A panel discussion at the recent International Data Quality Summit opened with the seemingly straightforward request by the moderator for the panelists to begin by defining data quality. The resulting debate was blogged about by Ronald Damhof, who was one of the panelists.
On one side of the debate was the ISO 8000 definition of data quality that posits “quality data is data that meets stated requirements.” Damhof doesn’t agree and offered an alternative definition that I will slightly paraphrase as “quality data is data that has value to some person at some time.”
Damhof’s point was that not only is quality relative, but it varies over time. “Something that is perceived as high quality by someone now,” Damhof explained, “can be perceived as being of low quality a year later. So quality is never in a fixed state, it is always moving, fluently through time.” Furthermore, Damhof argued that it is possible to “meet stated requirements (voiced by person X at time Y) but still deliver a crappy quality.” On that point, I’ll use what I love as much as data—coffee (after all, data is the new coffee)—to explain why I agree with Damhof.
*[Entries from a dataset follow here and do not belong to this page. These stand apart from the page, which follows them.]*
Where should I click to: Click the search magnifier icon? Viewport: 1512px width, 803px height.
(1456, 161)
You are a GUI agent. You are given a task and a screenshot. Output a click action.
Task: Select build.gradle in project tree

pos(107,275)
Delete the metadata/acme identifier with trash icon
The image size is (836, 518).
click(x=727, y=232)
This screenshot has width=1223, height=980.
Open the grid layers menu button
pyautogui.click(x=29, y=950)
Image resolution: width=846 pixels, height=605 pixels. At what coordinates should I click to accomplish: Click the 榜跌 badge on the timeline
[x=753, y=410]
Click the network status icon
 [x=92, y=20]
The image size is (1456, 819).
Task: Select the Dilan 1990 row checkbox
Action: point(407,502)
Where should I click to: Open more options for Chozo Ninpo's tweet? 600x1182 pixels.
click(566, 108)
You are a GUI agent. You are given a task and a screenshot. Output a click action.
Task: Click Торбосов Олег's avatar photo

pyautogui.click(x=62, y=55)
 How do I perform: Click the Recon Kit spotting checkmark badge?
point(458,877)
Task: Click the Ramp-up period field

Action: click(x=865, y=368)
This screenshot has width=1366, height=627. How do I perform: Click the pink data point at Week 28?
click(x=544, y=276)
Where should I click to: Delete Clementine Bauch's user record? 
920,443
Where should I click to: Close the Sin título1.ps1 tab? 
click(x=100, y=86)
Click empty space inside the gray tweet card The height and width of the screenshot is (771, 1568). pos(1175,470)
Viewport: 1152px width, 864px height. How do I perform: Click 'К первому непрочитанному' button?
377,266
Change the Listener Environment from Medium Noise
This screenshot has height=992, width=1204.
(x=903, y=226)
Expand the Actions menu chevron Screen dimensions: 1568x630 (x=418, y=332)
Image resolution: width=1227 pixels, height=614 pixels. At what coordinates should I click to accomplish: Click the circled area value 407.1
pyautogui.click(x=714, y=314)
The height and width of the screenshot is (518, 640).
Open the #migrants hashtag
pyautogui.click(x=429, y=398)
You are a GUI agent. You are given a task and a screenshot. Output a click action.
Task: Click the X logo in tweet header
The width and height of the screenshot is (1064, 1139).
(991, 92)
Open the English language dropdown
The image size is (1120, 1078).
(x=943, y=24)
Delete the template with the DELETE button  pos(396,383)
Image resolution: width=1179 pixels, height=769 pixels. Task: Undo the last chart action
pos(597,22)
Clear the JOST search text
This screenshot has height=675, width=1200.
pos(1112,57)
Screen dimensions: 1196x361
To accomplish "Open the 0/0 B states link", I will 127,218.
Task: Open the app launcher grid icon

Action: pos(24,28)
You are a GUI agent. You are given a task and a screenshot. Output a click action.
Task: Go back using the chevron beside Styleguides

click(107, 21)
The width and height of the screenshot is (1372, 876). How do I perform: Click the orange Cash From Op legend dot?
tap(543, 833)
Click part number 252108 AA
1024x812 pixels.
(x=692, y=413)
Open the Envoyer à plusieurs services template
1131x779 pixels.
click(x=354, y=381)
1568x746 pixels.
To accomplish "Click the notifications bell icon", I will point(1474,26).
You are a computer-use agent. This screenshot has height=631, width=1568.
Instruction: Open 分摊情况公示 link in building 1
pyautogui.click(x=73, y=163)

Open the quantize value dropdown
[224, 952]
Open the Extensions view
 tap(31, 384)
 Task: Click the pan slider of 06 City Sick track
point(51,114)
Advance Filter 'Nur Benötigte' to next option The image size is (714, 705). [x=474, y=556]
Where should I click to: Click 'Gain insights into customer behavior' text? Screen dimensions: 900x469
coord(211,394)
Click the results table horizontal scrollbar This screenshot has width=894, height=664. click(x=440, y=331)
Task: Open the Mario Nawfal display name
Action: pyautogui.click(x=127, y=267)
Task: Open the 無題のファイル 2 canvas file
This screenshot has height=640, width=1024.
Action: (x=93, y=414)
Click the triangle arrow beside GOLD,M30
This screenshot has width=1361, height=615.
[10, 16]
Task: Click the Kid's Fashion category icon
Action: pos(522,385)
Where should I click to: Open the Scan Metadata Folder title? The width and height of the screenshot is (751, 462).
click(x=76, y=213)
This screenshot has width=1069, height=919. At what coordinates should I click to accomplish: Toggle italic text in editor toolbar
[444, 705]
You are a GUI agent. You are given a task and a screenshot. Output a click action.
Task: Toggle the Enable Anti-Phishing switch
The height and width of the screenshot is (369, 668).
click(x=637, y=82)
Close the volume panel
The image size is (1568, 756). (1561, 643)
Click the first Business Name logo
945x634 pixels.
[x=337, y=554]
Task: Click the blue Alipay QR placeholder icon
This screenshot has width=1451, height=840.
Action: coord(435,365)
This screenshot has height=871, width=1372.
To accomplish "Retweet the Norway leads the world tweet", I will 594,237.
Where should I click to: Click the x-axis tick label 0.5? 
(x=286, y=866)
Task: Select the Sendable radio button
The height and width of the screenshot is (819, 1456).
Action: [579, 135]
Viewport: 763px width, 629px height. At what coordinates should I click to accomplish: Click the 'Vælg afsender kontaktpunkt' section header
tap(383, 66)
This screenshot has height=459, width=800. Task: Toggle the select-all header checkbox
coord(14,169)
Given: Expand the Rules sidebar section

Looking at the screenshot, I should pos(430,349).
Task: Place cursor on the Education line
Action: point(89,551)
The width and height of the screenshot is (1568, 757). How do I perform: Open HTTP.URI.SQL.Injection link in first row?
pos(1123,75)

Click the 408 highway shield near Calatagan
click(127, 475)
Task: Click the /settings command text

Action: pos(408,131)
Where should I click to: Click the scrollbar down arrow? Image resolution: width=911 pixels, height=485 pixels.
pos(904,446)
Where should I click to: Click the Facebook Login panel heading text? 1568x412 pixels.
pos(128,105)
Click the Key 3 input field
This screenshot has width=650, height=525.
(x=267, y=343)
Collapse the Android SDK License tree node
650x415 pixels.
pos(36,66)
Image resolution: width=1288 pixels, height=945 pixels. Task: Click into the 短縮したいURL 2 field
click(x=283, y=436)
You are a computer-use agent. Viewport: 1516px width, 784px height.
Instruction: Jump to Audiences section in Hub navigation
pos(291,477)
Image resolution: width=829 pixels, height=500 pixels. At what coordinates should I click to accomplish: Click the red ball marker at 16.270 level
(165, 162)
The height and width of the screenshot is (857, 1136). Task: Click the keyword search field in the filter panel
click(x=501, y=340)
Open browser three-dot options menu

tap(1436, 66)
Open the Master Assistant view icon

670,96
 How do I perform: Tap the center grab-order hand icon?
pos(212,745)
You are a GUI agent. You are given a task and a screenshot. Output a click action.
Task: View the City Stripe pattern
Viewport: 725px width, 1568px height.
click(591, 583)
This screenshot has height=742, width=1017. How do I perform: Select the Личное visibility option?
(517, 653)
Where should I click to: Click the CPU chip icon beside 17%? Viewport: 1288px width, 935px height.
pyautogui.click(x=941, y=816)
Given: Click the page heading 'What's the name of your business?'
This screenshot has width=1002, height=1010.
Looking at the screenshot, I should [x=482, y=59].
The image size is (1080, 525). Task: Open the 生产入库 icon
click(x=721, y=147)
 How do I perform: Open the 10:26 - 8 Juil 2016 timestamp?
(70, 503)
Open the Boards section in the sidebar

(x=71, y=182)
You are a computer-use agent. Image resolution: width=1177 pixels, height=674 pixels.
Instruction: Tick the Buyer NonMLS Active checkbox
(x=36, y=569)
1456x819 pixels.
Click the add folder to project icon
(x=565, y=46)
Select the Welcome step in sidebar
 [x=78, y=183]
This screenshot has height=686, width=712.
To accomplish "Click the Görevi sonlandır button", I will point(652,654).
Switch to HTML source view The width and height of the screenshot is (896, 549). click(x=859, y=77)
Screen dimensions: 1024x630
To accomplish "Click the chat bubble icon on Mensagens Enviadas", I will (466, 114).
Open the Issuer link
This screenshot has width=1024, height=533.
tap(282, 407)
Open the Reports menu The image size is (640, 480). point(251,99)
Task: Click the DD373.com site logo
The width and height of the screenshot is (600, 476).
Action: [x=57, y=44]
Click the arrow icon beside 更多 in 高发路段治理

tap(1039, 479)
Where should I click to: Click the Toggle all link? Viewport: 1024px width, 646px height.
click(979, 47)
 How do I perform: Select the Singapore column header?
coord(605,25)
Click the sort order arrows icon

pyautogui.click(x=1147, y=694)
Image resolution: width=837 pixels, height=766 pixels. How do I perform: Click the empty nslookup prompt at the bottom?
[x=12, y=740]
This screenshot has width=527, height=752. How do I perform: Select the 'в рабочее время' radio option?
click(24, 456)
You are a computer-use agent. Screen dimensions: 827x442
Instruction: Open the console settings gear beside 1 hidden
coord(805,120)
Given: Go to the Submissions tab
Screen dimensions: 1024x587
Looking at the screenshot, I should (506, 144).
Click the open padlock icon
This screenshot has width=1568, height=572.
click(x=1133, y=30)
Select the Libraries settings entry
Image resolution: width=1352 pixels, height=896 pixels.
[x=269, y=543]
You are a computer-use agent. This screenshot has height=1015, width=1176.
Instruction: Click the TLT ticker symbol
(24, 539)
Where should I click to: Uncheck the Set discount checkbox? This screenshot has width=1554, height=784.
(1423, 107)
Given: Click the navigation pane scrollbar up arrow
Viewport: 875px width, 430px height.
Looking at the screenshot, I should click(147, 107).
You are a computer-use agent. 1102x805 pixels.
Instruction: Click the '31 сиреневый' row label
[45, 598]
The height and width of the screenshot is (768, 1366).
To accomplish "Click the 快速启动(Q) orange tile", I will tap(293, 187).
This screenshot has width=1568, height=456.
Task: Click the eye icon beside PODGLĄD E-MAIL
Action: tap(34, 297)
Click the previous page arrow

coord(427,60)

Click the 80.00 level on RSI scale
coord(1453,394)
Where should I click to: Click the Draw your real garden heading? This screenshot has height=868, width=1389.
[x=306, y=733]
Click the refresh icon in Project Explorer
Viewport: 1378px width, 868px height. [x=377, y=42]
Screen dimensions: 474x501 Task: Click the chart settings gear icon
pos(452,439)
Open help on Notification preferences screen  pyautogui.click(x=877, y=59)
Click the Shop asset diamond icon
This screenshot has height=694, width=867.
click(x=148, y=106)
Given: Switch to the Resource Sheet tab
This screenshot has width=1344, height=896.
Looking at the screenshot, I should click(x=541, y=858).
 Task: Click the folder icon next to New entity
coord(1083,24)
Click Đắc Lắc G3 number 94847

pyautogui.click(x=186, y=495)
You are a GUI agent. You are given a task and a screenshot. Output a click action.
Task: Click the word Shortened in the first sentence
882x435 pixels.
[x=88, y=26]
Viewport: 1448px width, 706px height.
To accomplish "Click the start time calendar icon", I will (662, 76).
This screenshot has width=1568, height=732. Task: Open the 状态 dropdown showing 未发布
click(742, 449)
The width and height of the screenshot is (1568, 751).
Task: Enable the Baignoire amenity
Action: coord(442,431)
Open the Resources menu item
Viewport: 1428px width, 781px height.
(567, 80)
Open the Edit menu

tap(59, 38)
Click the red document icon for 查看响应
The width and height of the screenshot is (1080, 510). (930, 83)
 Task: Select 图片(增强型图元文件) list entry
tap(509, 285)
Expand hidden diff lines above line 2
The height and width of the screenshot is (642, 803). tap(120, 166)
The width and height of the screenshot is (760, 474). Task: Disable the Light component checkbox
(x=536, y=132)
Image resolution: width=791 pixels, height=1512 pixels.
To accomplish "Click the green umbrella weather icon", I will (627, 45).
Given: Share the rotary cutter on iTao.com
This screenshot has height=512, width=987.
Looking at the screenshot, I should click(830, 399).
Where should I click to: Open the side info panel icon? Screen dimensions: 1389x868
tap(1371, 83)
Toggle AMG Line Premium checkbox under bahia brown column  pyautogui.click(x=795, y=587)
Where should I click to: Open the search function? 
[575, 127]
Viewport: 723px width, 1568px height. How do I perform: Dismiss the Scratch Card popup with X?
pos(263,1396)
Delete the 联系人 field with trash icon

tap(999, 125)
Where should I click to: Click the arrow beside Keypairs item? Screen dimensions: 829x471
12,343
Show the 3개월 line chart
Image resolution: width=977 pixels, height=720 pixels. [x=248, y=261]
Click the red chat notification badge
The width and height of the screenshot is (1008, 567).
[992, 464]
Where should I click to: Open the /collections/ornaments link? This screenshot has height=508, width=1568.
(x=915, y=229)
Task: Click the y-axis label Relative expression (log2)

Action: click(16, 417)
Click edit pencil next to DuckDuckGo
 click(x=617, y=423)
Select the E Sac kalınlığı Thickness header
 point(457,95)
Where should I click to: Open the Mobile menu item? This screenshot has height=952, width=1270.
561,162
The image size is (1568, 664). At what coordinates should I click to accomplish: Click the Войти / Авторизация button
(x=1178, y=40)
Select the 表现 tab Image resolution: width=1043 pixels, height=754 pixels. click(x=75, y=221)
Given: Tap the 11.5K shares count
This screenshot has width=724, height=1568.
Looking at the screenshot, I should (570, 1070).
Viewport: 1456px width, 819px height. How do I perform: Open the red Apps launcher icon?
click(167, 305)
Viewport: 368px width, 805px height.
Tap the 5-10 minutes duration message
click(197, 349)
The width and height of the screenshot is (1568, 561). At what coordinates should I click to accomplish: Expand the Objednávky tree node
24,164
I require coffee as soon as I wake up in the morning. This has been a requirement of mine for over 25 years.
I can get quite cranky when this requirement is not met. Case in point, this past Sunday morning I awoke to discover that my coffee maker was not working. My ensuing tantrum may have lead my neighbors to believe that I had discovered the dead body of a loved one on the kitchen floor. In my coffee-deprived delirium, I stumbled like an undead zombie to the nearest open store to purchase a new coffee maker. After getting it home and brewing some fresh coffee, I drank several cups while my reanimated corpse did a happy dance.
It is important to note that so far meeting my requirement for morning coffee has said nothing about its quality.
To Damhof’s first point, my coffee quality standards have changed over time. I grew up drinking drip-brewed percolated coffee from pre-ground beans. In my early twenties, I became one of those coffee snobs who insisted on grinding the beans myself and steeping them in a coffee press. In my late twenties and early thirties, I extended my coffee snobbery to mostly drinking only espressos and lattes. In my late thirties, I surprisingly started slumming it with instant coffee. Now in my forties, I prefer coffee makers that use those single-serving coffee pods.
It’s Damhof’s other point I find most intriguing—you can meet stated requirements but still deliver crappy quality.
One reason could be low quality standards, such as when I found instant coffee sufficient to meet my requirement for morning coffee. Another reason, quite common with big data, is bad data is as good as you can get at the time.
I say a bad cup of coffee is better than no coffee at all. Charles Babbage, the grandfather of computer science, said, “errors using inadequate data are much less than those using no data at all.”